Let A[1..n] be an array of n distinct numbers. If i < j and A[i] > A[j], then the pair (i,j) is called an inversion of A. What is the expected number of inversions in any permutation on n elements ?
This was my solution: My aim was to write an algorithm for this and also find the running time.
def Inversion(A):
n = len(A)
for i in range(0,n):
for j in range(i+1, n):
if (A[i] > A[j]):
print(i,j)

:: Jobs ::
1. Do these statements agree with the post on array inversions? For each, answer yes or no and quote the words of the post that decide it.
(a) The numbers in the array are all distinct.
(b) A pair (i,j) counts as an inversion only when i is greater than j.
(c) The inner loop of the function begins at index i+1.
2. Carry on the post on array inversions from the point where it stops.

:: Data supplied ::

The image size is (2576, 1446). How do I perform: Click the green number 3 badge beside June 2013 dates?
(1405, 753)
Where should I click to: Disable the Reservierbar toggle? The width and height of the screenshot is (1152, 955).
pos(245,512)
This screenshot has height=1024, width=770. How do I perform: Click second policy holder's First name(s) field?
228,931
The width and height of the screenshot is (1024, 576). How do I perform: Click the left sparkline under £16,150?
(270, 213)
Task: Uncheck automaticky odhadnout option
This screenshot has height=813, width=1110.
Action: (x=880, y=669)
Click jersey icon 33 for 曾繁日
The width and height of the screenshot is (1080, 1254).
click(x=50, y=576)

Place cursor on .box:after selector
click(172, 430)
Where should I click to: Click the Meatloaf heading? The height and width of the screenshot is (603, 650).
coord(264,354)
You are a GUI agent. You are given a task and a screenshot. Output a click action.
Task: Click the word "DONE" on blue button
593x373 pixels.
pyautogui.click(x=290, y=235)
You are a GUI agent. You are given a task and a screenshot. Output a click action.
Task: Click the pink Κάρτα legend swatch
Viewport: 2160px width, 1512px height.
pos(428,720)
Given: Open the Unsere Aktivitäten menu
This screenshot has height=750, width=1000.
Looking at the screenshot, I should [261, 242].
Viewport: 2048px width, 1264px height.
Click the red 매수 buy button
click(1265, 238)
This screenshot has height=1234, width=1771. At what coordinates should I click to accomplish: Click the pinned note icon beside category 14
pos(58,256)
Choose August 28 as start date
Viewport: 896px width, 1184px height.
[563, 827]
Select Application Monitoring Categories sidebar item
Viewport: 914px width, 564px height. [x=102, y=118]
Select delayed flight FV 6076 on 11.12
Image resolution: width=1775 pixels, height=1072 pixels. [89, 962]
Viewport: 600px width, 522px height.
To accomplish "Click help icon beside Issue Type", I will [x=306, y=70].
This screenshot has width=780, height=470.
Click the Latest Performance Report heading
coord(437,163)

:: Expected answers ::
1.
(a) Yes: "an array of n distinct numbers"
(b) No: "If i < j and A[i] > A[j]"
(c) Yes: "for j in range(i+1, n):"

2.
Cost on line 1 is $C_1$
Cost on line 2 is $C_2n$ where n is the length of the list
Cost on line 3 is $C_3\sum_{i=1}^{n}{t_i}$ where $t_i = n - i$
Cost on line 4 is $C_4\sum_{i=1}^{n}{t_i - 1}$
Cost on line 5 is $C_5$ (I didn't know how to write it in terms of $n$ and $t_i$
So the total cost will be
$C_1 + C_2n + C_3\sum_{i=1}^{n}{t_i} + C_4\sum_{i=1}^{n}({t_i - 1}) + C_5$
But $\sum_{i=1}^{n}{t_i} = (n - 1) + (n - 2) + (n -3) + (n -4) + (n - 5)....0 = \frac{n(n-1)}{2}$
and $\sum_{i=1}^{n}{t_i - 1} = \frac{n(n-1)}{2} - n $
so our total cost will now be
$C_1 + C_2n + C_3(\frac{n(n-1)}{2}) + C_4(\frac{n(n-1)}{2} - n) + C_5$
which will give us a running time of $\theta(n^2)$
Please am I on the right path ?